Serbien braucht mehr deutsche Investitionen in Auto- und Agrarindustrie
Montag, 25.08.2014.
10:36
Der serbische Premier Aleksandar Vučić hat am Sonntag (24. August 2014) um mehr deutsche Investitionen in Serbien geworben. Die Einladung kommt am Vorabend eines Westbalkan-Gipfels, der auf Initiative der deutschen Bundeskanzlerin Angela Merkel am Donnerstag in Berlin stattfindet.
- Wir brauchen mehr deutsche Investitionen in die Auto- und Agrarindustrie - unterstrich der serbische Premier in einem Interview des Nachrichtenmagazins "Focus".
Seine Regierung erwarte von Bundeskanzlerin Angela Merkel, "dass sie hilft, die politische und wirtschaftliche Stabilität auf dem Westbalkan zu bewahren."
Auf den Konflikt zwischen dem Westen und Russland angesprochen unterstrich Vucic, er habe der russischen Führung klar gesagt, dass Serbien Richtung EU gehe.

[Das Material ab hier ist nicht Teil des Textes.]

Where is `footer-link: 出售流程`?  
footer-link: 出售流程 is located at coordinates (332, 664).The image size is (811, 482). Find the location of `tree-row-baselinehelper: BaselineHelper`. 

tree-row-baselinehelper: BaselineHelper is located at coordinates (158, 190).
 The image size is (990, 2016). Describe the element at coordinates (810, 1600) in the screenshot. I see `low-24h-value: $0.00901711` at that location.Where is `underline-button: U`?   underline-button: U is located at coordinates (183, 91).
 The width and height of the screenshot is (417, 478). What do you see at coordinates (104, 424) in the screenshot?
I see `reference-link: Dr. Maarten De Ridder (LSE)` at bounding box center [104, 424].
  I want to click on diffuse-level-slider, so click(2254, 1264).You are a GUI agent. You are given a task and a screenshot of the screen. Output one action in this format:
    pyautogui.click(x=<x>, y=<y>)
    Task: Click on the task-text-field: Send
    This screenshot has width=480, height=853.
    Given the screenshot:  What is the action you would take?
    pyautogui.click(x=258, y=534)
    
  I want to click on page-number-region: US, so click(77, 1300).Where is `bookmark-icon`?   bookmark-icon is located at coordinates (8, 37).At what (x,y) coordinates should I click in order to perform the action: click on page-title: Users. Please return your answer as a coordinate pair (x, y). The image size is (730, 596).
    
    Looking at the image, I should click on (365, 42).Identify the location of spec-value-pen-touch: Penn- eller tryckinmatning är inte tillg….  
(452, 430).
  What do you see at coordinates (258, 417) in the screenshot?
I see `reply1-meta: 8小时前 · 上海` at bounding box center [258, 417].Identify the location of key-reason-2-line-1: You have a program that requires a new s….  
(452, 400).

Serbien erkenne zudem die territoriale Integrität der Ukraine an, das heiße, die von Russland annektierte Krim gehörte zur Ukraine.
Andererseits könne es sich sein Land, das in einer Krise stecke, nicht leisten, sich den Wirtschaftssanktionen gegen Russland anzuschließen.
"Wir hängen vom russischen Gas ab, der größte Steuerzahler ist der mehrheitlich russische Konzern NIS", sagte Vucic.
Der mit Russland abgeschlossene Vertrag zur South Stream Pipeline, die russisches Gas an der Ukraine vorbei nach Europa bringen soll, sei gut für Serbien, so der Regierungschef.
"Aber das Projekt hängt am Verhältnis zwischen Russland und der EU. Ohne Zustimmung unserer europäischen Partner kann die Pipeline nicht gebaut werden. Serbische Firmen würden laut Vertrag 500 Millionen Euro beim Bau verdienen. Selbst wenn nie Gas flösse, würden unsere Firmen profitieren", so Vučić.